You Lu, a Ph.D. student in computer science, is a research intern at NEC Labs America in Princeton, New Jersey, working on sequence labeling for signals in fibers. His advisor is Bert Huang.

Shruti Phadke, a Ph.D. student in computer science, is doing a research internship with James Pennebaker, a professor in the Department of Psychology at the University of Texas at Austin. She is studying online communities, their social processes, and behaviors. Her advisor is Tanushree Mitra.

Aarathi Raghuraman, a master’s degree student in computer science, is an intern at GlaxoSmithKline (GSK), working with the Digital, Data, and Analytics team to maximize process yield in upstream biopharm manufacturing. She is advised by Lenwood Heath.

Esther Robb, a master’s degree student in electrical and computer engineering, is a research intern at Google working with a team in San Francisco on reinforcement learning. Her advisor is Jia-Bin Huang.

Mandar Sharma, a master’s student in computer science, is working as a machine learning intern with Toyota Motors North America, specifically the Toyota Racing Development (TRD) branch, to help NASCAR drivers make better decisions when they are racing. His advisor is Naren Ramakrishnan.

Aarohi Sumant, a master’s student in computer science, is an intern at Amazon. She is working with the Kindle Marketing Team to develop machine learning techniques for book recommendations based on cross user activities as well as single-user activities on different Amazon platforms. Her advisor is Edward Fox.

Afrina Tabassum, a Ph.D. student in computer science is a data science intern in the Data Science for The Public Good (DSPG) program at the Biocomplexity Institute’s Social and Decision Analytics Division (SDAD) at the University of Virginia. She is working on projects that address state, federal, and local government challenges around critical social issues relevant in the world today. Her advisor is Hoda Eldardiry.

Mia Taylor, a senior undergrad in computer science, is interning at Amazon Web Services in the Route 53 (DNS) service. Her advisor is Hoda Eldardiry.

Sirui Yao, a Ph.D. student in computer science, is an intern at Google, working on tag prediction for recommender systems through learning items and tags embeddings. Her advisor is Bert Huang.

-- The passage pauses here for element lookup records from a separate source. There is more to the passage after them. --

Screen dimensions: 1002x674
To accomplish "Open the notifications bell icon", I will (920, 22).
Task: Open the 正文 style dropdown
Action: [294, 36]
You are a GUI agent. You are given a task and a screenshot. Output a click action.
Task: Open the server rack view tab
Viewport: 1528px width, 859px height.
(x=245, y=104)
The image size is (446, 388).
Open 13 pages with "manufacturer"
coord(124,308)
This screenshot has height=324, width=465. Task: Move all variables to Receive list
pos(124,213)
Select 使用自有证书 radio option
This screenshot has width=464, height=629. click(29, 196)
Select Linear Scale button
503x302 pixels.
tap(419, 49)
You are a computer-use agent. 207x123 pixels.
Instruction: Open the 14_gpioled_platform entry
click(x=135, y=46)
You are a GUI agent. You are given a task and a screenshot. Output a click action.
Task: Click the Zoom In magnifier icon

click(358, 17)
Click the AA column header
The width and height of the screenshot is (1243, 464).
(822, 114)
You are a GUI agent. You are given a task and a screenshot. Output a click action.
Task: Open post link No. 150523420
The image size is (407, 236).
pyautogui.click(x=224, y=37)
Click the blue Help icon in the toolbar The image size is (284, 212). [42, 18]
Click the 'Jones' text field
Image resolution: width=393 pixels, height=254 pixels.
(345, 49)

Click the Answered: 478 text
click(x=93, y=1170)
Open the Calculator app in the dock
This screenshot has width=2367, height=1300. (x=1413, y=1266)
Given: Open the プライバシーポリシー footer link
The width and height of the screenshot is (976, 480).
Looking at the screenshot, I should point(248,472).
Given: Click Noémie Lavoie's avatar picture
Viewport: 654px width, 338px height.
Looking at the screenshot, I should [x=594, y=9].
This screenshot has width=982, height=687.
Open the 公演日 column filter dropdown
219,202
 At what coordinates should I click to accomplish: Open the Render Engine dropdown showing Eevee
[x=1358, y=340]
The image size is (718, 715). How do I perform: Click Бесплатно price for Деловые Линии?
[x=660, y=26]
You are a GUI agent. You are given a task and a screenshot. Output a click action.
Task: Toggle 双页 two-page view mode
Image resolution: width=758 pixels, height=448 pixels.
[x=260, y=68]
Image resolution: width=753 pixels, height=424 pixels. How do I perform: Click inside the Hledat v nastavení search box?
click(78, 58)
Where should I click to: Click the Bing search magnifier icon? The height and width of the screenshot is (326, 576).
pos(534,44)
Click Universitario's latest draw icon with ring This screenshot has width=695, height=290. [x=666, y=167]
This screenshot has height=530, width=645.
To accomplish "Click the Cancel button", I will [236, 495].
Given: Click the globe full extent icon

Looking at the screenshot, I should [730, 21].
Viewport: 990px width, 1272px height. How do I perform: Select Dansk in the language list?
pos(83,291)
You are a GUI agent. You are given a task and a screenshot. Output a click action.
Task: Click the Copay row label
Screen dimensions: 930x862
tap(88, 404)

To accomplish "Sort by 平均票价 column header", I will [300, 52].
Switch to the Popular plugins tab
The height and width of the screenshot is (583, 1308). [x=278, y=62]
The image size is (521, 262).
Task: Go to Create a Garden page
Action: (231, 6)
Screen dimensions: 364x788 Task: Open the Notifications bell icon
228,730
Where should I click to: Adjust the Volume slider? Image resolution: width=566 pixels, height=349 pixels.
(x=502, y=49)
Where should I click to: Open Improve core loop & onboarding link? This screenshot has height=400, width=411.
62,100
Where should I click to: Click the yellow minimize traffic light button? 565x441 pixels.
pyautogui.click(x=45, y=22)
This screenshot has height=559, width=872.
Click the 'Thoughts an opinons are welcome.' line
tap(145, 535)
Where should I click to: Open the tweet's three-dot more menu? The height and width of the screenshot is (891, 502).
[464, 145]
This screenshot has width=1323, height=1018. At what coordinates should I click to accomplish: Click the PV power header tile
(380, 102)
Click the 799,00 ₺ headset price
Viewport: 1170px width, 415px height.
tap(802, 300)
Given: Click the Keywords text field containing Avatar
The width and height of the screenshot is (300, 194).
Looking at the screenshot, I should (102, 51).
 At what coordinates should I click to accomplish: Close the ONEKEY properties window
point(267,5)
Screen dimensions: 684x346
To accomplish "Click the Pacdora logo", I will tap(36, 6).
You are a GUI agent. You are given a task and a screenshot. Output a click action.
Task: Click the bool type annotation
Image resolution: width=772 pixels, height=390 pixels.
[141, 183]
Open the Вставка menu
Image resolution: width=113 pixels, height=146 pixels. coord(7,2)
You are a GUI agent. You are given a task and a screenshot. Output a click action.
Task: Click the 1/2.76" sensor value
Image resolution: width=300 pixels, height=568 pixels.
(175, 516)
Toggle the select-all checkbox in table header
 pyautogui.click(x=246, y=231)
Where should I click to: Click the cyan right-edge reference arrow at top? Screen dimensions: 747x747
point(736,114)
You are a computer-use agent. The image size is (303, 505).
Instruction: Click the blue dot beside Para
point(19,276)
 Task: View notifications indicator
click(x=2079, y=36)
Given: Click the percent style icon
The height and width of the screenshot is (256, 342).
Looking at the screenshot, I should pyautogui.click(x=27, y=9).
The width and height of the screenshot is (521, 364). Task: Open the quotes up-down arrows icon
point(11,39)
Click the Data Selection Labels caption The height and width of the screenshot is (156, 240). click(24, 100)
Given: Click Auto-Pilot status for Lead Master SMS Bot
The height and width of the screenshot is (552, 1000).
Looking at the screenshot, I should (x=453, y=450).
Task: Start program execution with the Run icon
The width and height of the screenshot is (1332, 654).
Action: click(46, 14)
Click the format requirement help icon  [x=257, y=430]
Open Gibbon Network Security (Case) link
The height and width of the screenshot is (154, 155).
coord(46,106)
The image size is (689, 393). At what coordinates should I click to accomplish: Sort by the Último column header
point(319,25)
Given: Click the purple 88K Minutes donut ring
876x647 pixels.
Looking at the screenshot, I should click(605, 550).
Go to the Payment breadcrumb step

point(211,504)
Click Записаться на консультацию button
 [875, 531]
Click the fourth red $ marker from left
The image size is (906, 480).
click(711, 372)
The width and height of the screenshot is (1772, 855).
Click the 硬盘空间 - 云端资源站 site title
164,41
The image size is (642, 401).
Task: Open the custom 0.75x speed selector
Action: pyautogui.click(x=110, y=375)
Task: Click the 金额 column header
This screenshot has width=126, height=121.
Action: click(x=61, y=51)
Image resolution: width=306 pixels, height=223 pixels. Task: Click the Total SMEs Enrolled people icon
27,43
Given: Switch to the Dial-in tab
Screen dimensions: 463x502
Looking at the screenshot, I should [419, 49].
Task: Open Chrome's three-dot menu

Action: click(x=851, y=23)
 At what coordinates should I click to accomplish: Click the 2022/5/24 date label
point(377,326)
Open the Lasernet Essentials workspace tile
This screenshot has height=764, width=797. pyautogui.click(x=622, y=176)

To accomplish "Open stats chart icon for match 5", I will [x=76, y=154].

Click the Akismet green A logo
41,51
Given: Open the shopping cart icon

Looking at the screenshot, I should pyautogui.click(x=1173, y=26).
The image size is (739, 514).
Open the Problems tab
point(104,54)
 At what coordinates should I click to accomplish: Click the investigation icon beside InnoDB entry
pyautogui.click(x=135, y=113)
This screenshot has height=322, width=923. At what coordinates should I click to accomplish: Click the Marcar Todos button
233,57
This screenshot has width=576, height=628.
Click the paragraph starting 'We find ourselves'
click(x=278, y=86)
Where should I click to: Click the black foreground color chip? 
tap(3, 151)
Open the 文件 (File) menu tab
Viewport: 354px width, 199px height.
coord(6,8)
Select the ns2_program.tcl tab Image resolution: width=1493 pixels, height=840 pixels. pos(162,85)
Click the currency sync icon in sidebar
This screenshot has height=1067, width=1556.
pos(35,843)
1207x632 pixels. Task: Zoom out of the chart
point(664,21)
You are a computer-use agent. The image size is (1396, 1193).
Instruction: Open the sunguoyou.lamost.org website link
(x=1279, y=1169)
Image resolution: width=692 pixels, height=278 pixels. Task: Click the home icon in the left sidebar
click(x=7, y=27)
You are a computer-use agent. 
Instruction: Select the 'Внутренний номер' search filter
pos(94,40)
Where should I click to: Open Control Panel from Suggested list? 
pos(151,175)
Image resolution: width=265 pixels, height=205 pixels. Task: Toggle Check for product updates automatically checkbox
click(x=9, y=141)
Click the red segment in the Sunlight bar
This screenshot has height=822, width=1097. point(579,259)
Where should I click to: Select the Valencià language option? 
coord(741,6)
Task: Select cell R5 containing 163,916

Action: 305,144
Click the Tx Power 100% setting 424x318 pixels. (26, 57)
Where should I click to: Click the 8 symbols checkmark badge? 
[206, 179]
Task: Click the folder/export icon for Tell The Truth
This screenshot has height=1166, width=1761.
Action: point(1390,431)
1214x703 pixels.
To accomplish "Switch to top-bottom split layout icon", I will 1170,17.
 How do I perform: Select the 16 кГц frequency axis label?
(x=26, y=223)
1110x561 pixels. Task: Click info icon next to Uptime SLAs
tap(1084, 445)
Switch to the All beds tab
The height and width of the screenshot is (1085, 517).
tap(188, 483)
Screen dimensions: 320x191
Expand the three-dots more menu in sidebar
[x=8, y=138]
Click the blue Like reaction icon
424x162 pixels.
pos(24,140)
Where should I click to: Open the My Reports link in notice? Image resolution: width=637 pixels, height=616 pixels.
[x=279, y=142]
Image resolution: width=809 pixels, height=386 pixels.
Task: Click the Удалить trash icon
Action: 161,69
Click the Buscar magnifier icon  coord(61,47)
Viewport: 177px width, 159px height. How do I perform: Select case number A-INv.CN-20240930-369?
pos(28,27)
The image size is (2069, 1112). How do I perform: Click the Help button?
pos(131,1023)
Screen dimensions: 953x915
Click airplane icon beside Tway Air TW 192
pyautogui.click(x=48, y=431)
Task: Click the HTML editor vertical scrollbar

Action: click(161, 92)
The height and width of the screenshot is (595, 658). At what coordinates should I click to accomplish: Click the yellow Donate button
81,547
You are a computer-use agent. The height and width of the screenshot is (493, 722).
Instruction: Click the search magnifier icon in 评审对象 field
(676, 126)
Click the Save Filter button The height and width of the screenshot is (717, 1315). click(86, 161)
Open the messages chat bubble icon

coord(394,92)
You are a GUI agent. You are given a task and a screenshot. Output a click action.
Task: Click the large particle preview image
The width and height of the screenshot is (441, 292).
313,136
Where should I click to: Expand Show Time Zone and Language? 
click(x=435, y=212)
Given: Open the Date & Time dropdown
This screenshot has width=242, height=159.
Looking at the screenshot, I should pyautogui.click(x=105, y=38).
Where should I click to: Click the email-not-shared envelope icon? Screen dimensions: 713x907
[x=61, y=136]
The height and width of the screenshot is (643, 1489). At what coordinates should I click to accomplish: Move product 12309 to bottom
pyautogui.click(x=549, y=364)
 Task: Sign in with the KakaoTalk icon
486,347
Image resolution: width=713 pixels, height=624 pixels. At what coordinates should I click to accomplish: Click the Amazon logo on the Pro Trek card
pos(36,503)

Shengzhe Xu, a Ph.D. student in computer science, is interning at Facebook Ads Core ML, working on attention-based time sequential embedding aggregation. Xu’s advisor is Naren Ramakrishnan.

Ming Zhu, a Ph.D. student in computer science, is interning at Amazon. She is an applied scientist intern for Amazon Alexa AI, working on conversational query representation learning. Zhu’s advisor is Chandan Reddy.

Yuliang Zou, a Ph.D. student in electrical and computer engineering, is working on learning with less/weaker annotations at Google. His advisor is Jia-Bin Huang.